WORK INSTRUCTIONS:
Find every line in the data that contains the word "Open". Return each of those lines.

++++ SUPPLIED DATA ++++

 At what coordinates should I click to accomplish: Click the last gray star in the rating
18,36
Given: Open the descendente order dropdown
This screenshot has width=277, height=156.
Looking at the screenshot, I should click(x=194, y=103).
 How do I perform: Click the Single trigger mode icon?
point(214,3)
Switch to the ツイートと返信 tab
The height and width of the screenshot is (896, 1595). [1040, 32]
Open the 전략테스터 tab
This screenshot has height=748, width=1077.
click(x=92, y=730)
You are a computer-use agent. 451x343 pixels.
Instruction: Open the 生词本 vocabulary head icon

++++

WRITTEN ANSWER:
Given: Open the descendente order dropdown
Open the 전략테스터 tab
Instruction: Open the 生词本 vocabulary head icon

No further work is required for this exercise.